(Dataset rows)
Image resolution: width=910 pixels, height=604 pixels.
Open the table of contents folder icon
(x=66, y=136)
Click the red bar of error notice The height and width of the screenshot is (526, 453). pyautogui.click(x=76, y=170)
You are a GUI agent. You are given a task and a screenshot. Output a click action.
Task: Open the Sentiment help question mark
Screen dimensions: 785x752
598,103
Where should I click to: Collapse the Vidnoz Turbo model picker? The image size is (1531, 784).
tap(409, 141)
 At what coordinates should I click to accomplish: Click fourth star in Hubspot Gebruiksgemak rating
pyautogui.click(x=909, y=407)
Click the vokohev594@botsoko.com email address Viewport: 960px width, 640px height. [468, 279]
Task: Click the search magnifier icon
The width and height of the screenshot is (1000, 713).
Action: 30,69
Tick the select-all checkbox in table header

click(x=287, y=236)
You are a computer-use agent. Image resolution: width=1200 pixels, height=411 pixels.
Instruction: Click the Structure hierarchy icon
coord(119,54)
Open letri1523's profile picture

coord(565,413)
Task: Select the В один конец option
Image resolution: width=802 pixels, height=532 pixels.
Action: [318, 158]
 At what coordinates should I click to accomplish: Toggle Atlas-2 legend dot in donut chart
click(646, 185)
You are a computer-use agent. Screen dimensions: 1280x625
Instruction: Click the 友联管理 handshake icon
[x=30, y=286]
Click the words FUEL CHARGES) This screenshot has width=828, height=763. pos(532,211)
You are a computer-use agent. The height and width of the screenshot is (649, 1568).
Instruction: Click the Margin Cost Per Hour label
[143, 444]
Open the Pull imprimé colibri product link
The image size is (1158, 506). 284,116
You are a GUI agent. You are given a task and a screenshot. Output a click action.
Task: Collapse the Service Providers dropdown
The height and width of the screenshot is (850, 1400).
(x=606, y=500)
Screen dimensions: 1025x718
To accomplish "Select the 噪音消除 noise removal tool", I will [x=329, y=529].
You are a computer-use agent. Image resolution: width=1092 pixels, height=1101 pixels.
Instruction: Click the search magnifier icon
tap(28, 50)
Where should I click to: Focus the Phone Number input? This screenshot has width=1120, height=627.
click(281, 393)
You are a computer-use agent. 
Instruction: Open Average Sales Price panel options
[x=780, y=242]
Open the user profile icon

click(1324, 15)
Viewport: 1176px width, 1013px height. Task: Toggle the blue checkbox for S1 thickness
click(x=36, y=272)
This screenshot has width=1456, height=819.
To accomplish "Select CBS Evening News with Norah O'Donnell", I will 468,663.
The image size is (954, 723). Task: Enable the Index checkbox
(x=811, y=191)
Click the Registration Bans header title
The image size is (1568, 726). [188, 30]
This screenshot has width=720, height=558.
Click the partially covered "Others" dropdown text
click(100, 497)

[Stated goal]
Reproduce the material verbatim, from the line containing "Click the vokohev594@botsoko.com" down to the line containing "[x=30, y=286]", both included.

[Solution for this task]
Click the vokohev594@botsoko.com email address Viewport: 960px width, 640px height. [468, 279]
Task: Click the search magnifier icon
The width and height of the screenshot is (1000, 713).
Action: 30,69
Tick the select-all checkbox in table header

click(x=287, y=236)
You are a computer-use agent. Image resolution: width=1200 pixels, height=411 pixels.
Instruction: Click the Structure hierarchy icon
coord(119,54)
Open letri1523's profile picture

coord(565,413)
Task: Select the В один конец option
Image resolution: width=802 pixels, height=532 pixels.
Action: [318, 158]
 At what coordinates should I click to accomplish: Toggle Atlas-2 legend dot in donut chart
click(646, 185)
You are a computer-use agent. Screen dimensions: 1280x625
Instruction: Click the 友联管理 handshake icon
[x=30, y=286]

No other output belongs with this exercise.